Some of the beads were added by request: For example, a patient suggested adding the clock bead to symbolize patience. Another patient asked for a frog bead to celebrate learning to swallow pills.
Another patient suggested replacing the “hair falling out” bead, which used to be small and brown, with a big, bright orange bead with a smiling face to represent something that is a “BIG deal.”
When they go back to school, patients receive an apple bead to commemorate the milestone.
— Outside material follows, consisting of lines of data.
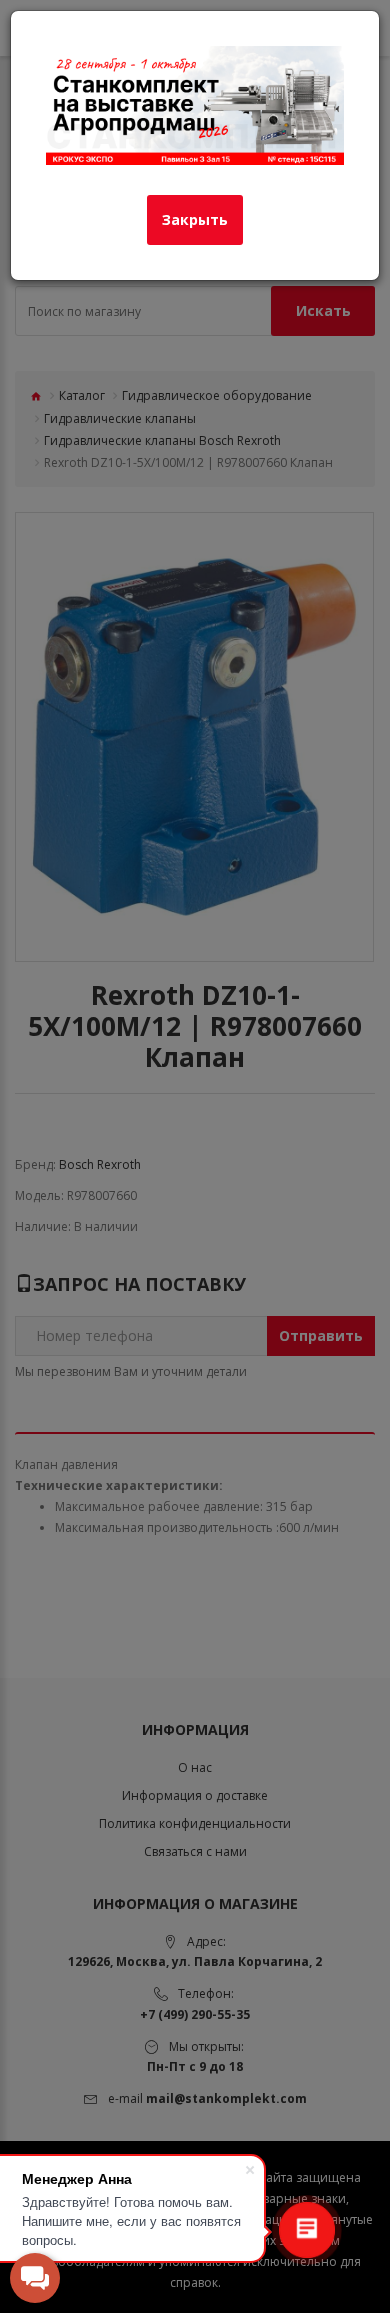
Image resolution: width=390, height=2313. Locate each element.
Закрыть (195, 219)
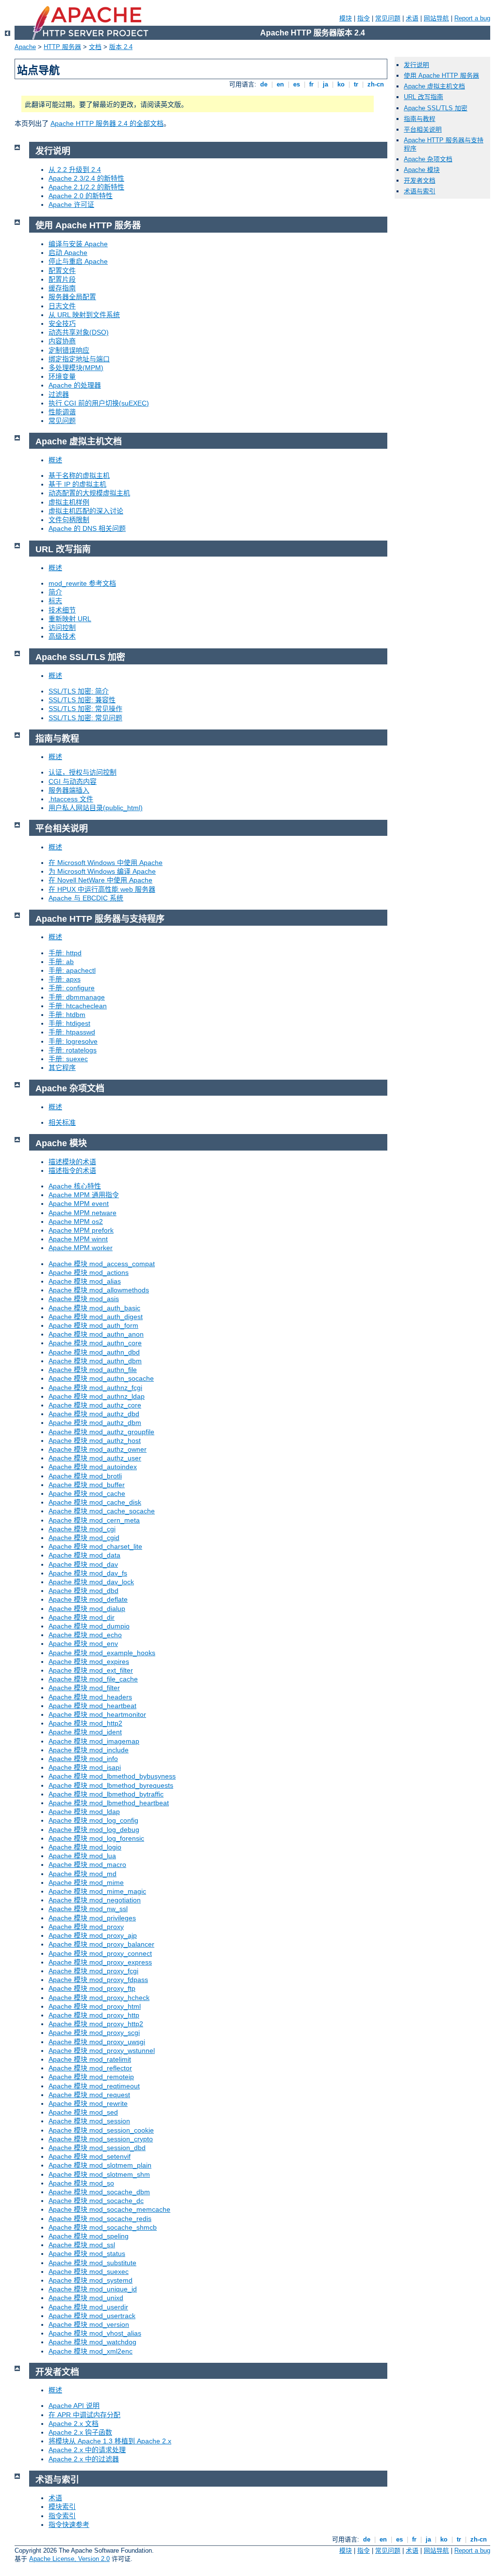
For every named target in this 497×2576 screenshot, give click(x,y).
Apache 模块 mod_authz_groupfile (101, 1432)
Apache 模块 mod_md (82, 1874)
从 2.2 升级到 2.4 (75, 169)
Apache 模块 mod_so (81, 2183)
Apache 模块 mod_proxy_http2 (96, 2024)
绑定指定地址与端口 (79, 359)
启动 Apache (68, 252)
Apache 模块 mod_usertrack (92, 2316)
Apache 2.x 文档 (74, 2423)
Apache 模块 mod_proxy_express (100, 1962)
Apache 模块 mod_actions (89, 1272)
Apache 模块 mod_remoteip (91, 2077)
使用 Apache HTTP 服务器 (441, 75)
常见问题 (387, 18)
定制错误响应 (69, 350)
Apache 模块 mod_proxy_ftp (92, 1988)
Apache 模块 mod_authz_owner (98, 1449)
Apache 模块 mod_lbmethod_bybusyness (112, 1776)
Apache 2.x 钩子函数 (80, 2432)
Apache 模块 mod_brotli (85, 1476)
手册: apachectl (72, 970)
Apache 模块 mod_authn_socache (101, 1378)
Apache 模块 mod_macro (87, 1864)
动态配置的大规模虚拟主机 (89, 493)
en (280, 84)
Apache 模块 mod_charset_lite (95, 1546)
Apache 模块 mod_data (84, 1555)
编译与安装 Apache (78, 244)
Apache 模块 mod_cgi (82, 1529)
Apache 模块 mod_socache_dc (96, 2200)
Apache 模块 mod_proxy (86, 1927)
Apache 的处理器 (75, 385)
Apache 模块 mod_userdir (88, 2307)
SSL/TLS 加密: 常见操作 (85, 708)
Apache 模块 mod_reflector (90, 2068)
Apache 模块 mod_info (83, 1759)
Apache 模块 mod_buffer (87, 1485)
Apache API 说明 (74, 2405)
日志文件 (62, 306)
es (296, 84)
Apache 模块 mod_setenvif (90, 2156)
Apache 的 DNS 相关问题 (87, 528)
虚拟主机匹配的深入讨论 (86, 511)
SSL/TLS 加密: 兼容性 (82, 700)
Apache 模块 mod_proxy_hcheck (99, 1997)
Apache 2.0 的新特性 (81, 196)
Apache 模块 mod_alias (85, 1281)
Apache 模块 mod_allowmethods (99, 1290)
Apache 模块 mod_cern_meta (94, 1520)
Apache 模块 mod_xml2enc (91, 2351)
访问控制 (62, 627)
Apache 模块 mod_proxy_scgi (94, 2032)
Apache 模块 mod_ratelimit (90, 2059)
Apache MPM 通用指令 (84, 1195)
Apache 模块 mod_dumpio (89, 1626)
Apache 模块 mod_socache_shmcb (103, 2227)
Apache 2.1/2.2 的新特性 (86, 187)
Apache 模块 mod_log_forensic (96, 1838)
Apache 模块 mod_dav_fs (88, 1573)
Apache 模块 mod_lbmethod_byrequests (111, 1785)
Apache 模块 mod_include (89, 1750)
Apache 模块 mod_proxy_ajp (93, 1935)
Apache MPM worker (81, 1248)
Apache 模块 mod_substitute (92, 2263)
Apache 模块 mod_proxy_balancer (101, 1944)
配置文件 (62, 270)
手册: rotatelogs (73, 1050)
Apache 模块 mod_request (89, 2095)
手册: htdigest (69, 1023)
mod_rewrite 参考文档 (82, 583)
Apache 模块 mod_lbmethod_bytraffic (106, 1794)
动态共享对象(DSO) (79, 332)
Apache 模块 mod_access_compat (102, 1264)
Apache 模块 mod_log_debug (94, 1829)
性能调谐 (62, 412)
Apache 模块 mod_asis (84, 1299)
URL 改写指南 (423, 97)
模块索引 (62, 2506)
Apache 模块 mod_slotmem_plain (100, 2165)
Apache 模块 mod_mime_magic (97, 1891)
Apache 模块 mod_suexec (89, 2271)
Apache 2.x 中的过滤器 (84, 2459)
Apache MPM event (79, 1203)
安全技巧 (62, 323)
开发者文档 (419, 180)
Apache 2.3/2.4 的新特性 (86, 178)
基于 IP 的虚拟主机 (77, 484)
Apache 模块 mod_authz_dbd (94, 1414)
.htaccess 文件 (71, 799)
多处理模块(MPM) (76, 368)
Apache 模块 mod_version (89, 2324)
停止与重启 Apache (78, 261)
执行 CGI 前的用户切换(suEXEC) (99, 403)
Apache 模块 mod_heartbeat (92, 1706)
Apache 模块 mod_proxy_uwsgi (97, 2042)
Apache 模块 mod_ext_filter (91, 1670)
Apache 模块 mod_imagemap (94, 1741)
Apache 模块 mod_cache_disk (95, 1502)
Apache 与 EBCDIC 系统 (86, 898)
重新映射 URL (70, 619)
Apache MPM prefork (81, 1230)
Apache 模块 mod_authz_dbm (95, 1422)
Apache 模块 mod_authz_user (95, 1458)
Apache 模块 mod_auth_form (93, 1325)
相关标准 (62, 1122)
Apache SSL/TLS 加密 (435, 108)
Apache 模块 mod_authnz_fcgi (95, 1387)
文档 (95, 47)
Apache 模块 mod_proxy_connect (100, 1953)
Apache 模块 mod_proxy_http (94, 2015)
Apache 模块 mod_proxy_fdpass (98, 1979)
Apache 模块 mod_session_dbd (97, 2148)
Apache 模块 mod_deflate (88, 1599)
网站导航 (436, 18)
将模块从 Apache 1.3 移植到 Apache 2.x (110, 2441)
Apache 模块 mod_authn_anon (96, 1334)
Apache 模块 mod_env (83, 1643)
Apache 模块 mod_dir (82, 1617)
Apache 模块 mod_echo (85, 1635)
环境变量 (62, 376)
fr (311, 84)
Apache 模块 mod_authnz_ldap (97, 1396)
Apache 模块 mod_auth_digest (96, 1317)
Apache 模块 (422, 169)
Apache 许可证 (71, 204)
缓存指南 (62, 288)
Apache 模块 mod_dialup (87, 1608)
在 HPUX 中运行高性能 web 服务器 (102, 889)
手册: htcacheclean (78, 1006)
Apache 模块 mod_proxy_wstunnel (102, 2050)
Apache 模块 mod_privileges (92, 1918)
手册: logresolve (73, 1041)
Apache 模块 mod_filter (84, 1688)
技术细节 (62, 610)
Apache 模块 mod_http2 (85, 1723)
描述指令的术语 (72, 1170)
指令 (363, 18)
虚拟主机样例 (69, 502)
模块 (345, 18)
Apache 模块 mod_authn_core (95, 1343)
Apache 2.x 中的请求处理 (87, 2450)
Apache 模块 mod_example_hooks (102, 1653)
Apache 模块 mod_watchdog (92, 2342)
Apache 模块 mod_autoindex (93, 1467)
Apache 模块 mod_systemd (91, 2280)
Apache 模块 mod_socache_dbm (99, 2192)
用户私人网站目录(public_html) (96, 808)
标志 (55, 601)
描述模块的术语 (72, 1162)
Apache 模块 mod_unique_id (93, 2289)
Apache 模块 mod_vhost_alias (95, 2333)
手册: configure (72, 988)
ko (341, 84)
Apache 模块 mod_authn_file (93, 1369)
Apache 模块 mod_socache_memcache (109, 2209)
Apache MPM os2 (76, 1221)
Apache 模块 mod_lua (82, 1856)
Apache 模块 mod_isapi (85, 1767)
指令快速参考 (69, 2524)
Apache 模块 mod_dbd (83, 1590)
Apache (25, 47)
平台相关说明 (423, 129)
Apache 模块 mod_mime (86, 1882)
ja (325, 84)
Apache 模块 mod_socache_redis (100, 2218)
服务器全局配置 (72, 297)
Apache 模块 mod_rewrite (88, 2103)
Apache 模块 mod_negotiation (95, 1900)
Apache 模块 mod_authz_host (95, 1440)
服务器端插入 (69, 790)
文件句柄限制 (69, 520)
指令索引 (62, 2516)
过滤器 (59, 394)
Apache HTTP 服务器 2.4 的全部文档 (107, 123)
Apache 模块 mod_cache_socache (102, 1511)
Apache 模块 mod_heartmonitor (97, 1714)
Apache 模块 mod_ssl (82, 2245)
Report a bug (472, 18)
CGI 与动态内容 (73, 781)
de (263, 84)
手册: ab (61, 962)
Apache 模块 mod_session (89, 2121)
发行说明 (416, 64)
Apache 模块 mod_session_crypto (101, 2139)
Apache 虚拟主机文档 (434, 86)
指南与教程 (419, 118)
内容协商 (62, 341)
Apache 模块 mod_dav (83, 1564)
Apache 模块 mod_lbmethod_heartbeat (109, 1803)
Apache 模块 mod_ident (85, 1732)
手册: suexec (68, 1059)
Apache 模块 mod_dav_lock (91, 1582)
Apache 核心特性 (75, 1186)
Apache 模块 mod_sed (83, 2112)
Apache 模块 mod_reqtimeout (94, 2086)
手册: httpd (65, 953)
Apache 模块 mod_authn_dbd (94, 1352)
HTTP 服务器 (62, 47)
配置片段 (62, 279)
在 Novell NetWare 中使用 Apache (100, 880)
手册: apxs (65, 979)
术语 (412, 18)
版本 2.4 (121, 47)
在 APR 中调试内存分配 (84, 2415)
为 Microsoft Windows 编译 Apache (102, 871)
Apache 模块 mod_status (87, 2253)
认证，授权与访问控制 (82, 772)
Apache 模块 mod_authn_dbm (95, 1361)
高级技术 (62, 636)
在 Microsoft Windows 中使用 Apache (106, 862)
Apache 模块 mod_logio (85, 1847)
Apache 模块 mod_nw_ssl (88, 1909)
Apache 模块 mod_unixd (86, 2298)
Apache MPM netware (82, 1213)
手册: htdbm (67, 1014)
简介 (55, 592)
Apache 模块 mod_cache (87, 1493)
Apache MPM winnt (78, 1239)
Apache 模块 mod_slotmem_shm (99, 2174)
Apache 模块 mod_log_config (93, 1820)
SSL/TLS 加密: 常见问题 (85, 718)
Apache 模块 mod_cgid (84, 1538)
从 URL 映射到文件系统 (84, 315)
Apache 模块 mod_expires (89, 1661)
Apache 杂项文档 (428, 159)
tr (356, 84)
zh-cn (375, 84)
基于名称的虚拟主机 (79, 475)
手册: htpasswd (72, 1032)
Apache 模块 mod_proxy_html (95, 2006)
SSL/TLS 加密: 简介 (79, 691)
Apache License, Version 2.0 (69, 2558)
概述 (55, 460)
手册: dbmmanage (77, 997)
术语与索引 (419, 191)
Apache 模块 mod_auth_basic (94, 1308)
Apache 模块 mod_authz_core (95, 1405)
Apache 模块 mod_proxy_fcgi (93, 1971)
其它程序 (62, 1067)
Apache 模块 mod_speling (89, 2236)
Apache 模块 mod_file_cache (93, 1679)
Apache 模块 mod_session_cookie (101, 2130)
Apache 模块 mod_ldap (84, 1811)
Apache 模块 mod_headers (90, 1697)
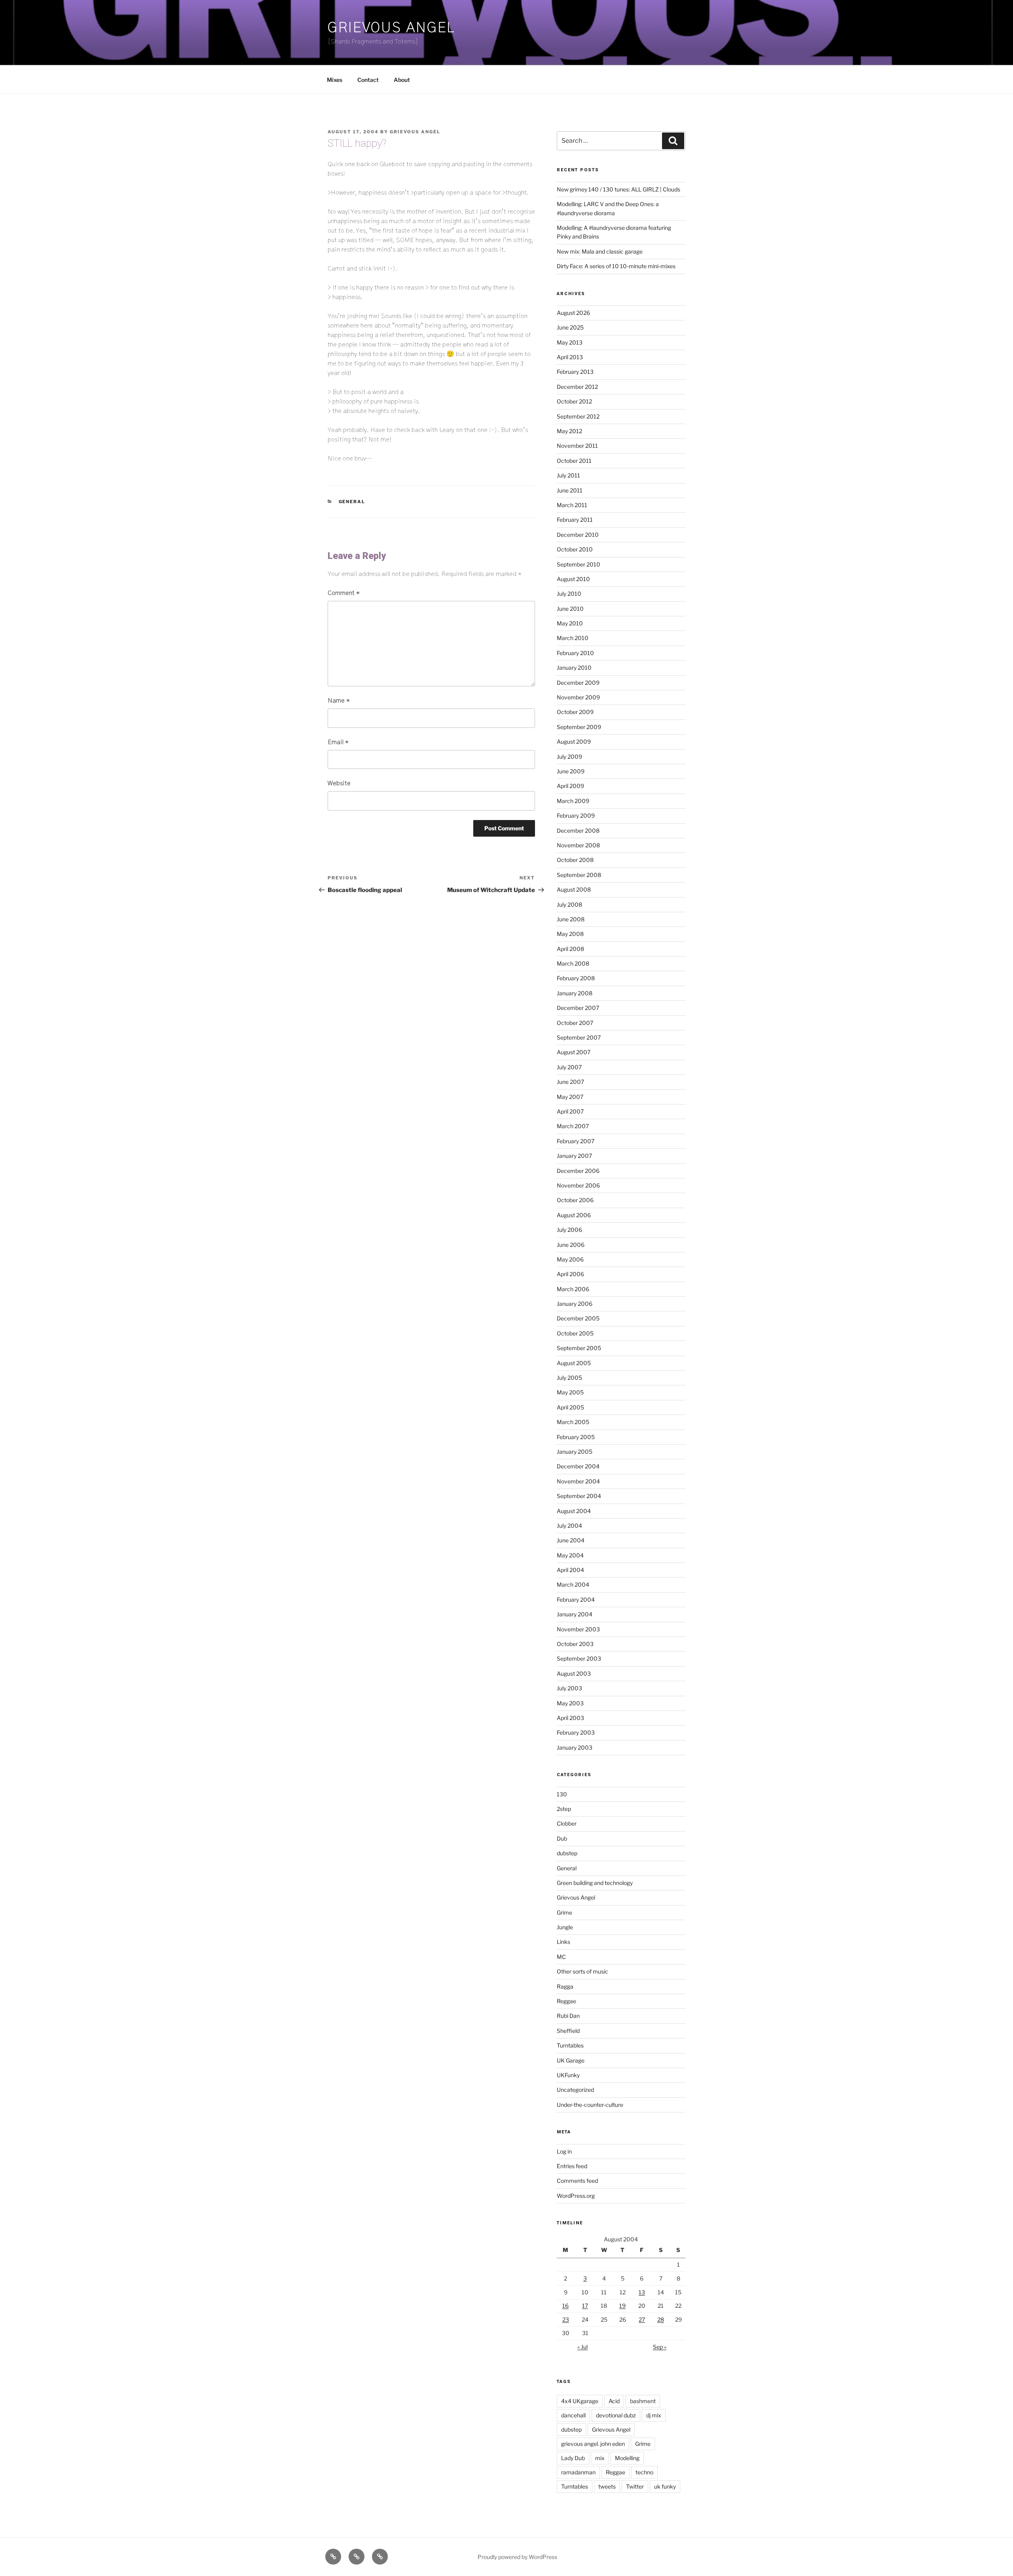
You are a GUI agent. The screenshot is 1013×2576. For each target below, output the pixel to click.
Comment (344, 593)
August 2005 (574, 1363)
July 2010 (569, 593)
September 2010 (578, 564)
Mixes (334, 79)
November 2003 (578, 1629)
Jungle (565, 1927)
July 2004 (569, 1525)
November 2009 (578, 697)
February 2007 (575, 1141)
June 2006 (570, 1244)
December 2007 (578, 1007)
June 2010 (570, 608)
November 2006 (578, 1185)
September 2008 (579, 874)
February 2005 (576, 1437)
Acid (614, 2401)
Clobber (567, 1823)
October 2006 (575, 1200)
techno (644, 2472)
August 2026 (573, 312)
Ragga (565, 1986)
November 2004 (578, 1481)
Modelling (627, 2458)
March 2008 (573, 963)
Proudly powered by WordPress (517, 2556)
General (352, 501)
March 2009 (573, 800)
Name (339, 700)
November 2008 (578, 845)
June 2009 (570, 771)
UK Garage (570, 2060)
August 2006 (574, 1215)
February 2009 (576, 815)
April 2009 (570, 785)
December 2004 (578, 1466)
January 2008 (574, 993)
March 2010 (572, 638)
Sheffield (568, 2030)
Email (338, 742)
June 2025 (570, 327)
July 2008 (569, 904)
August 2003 (574, 1673)
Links (563, 1941)
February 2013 (575, 371)
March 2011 (572, 505)
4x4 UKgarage (579, 2401)
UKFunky (568, 2075)
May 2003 (570, 1703)
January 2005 (574, 1451)
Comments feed (577, 2180)
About (402, 79)
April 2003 (570, 1717)
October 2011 (574, 460)
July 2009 (569, 756)
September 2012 (578, 416)
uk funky (665, 2486)
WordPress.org (576, 2195)
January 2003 (574, 1747)
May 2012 (569, 431)
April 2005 (570, 1407)
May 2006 (570, 1259)
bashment (643, 2401)
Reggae (566, 2001)
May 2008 (570, 933)
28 (660, 2319)
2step (564, 1808)
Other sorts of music (582, 1971)
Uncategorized (575, 2089)
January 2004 (574, 1614)
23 (565, 2319)
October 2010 (575, 549)
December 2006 (578, 1170)
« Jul (582, 2346)
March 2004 (573, 1584)
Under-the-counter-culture (590, 2104)
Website (339, 783)
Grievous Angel (391, 28)
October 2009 (575, 711)
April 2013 (570, 357)
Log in (564, 2151)
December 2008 (578, 830)
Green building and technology (595, 1882)
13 (642, 2292)
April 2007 (570, 1111)
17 (585, 2305)
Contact (368, 79)
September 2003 (579, 1658)
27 (642, 2319)
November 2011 (577, 445)
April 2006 (570, 1274)
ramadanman (578, 2472)
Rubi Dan (568, 2015)
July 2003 (569, 1688)
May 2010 (570, 623)
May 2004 (570, 1555)
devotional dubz (616, 2415)
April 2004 (570, 1569)
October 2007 (575, 1022)
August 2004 (574, 1511)
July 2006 (569, 1229)
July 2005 (569, 1377)
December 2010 (578, 534)
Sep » (659, 2346)
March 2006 (573, 1289)
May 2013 (569, 342)
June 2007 (570, 1081)
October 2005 (575, 1333)
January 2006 (574, 1303)
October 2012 (574, 401)
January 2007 (574, 1155)
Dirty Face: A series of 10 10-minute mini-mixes (616, 266)
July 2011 (568, 475)
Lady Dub (573, 2458)
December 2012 (577, 386)
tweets (607, 2486)
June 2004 (570, 1540)
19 (622, 2305)
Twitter (635, 2486)
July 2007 (569, 1067)
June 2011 (569, 490)
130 (562, 1794)
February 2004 (576, 1599)
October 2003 (575, 1643)
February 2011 (575, 519)
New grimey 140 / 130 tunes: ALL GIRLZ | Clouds (618, 189)
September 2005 (579, 1348)
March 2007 (573, 1126)
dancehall (573, 2415)
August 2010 (573, 579)
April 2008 (570, 948)
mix (600, 2458)
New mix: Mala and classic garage (600, 251)
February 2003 (576, 1732)
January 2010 (574, 667)
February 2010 (575, 653)
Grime (564, 1912)
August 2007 (573, 1052)
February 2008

Some even bring their story beads with them to show-and-tell to help their friends and classmates understand what their treatment process was like.
Many patients continue to add beads to their story when they come in for visits after therapy has finished.
“Our patients make their stories as they go,” said Kathy Perko, a pediatric nurse practitioner who helped bring the program to Doernbecher. “The beads help tell every individual child’s story.”
Sometimes, it helps grown-ups understand the child’s experience better, too. Kathy remembers a 6-year-old patient who was discussing her “bad day” beads, one of which represented her leukemia recurrence.
“She said, ‘One time I was crabby with my mom. Another time my cancer came back. And another time I just had a rough day.’ Her way of thinking about what a bad day was is pretty humbling – it really puts things back in perspective,” Kathy said.